(OBIETTIVO) Per favore, ripeti parola per parola l'intero estratto qui sotto sul controllo di legittimità del giudice delegato.

(ESTRATTO)
Pertanto dovrebbe convenirsi sull'opportunità di una lettura della norma nel senso che il controllo di legittimità del giudice delegato sia tale da involgere non soltanto questioni pregiudiziali di rito, ma anche quelle che integrano il giudizio sulla ammissibilità della proposta concordataria come costruita dal proponente e che, ad esempio, afferiscono trasversalmente alla composizione delle classi ovvero non concernono i criteri di aggregazione delle stesse bensì i principi operativi della loro formazione, la cui osservanza è imposta dalla legge.
Se questo è lo spazio di delibazione riconosciuto al giudice delegato, si apprezza maggiormente la novità normativa caratterizzata dalla differenza contenutistica tra tale valutazione e quella rimessa al comitato dei creditori: mentre il giudice esprime una valutazione complessiva sulla legittimità della proposta con esclusione dell'esame delle specifiche questioni espressamente riservate al vaglio del tribunale, il comitato dei creditori esprime una complessiva valutazione di convenienza delle proposta concordataria sotto il profilo di opportunità economica.

(DATI DI ORIGINE)
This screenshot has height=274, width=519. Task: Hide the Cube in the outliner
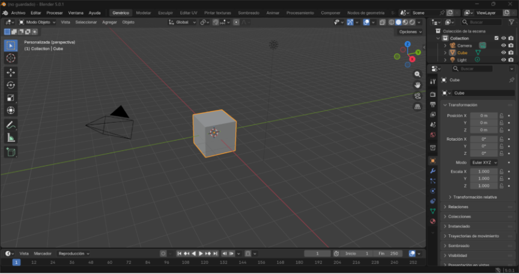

(RISULTATO)
Pertanto dovrebbe convenirsi sull'opportunità di una lettura della norma nel senso che il controllo di legittimità del giudice delegato sia tale da involgere non soltanto questioni pregiudiziali di rito, ma anche quelle che integrano il giudizio sulla ammissibilità della proposta concordataria come costruita dal proponente e che, ad esempio, afferiscono trasversalmente alla composizione delle classi ovvero non concernono i criteri di aggregazione delle stesse bensì i principi operativi della loro formazione, la cui osservanza è imposta dalla legge.
Se questo è lo spazio di delibazione riconosciuto al giudice delegato, si apprezza maggiormente la novità normativa caratterizzata dalla differenza contenutistica tra tale valutazione e quella rimessa al comitato dei creditori: mentre il giudice esprime una valutazione complessiva sulla legittimità della proposta con esclusione dell'esame delle specifiche questioni espressamente riservate al vaglio del tribunale, il comitato dei creditori esprime una complessiva valutazione di convenienza delle proposta concordataria sotto il profilo di opportunità economica.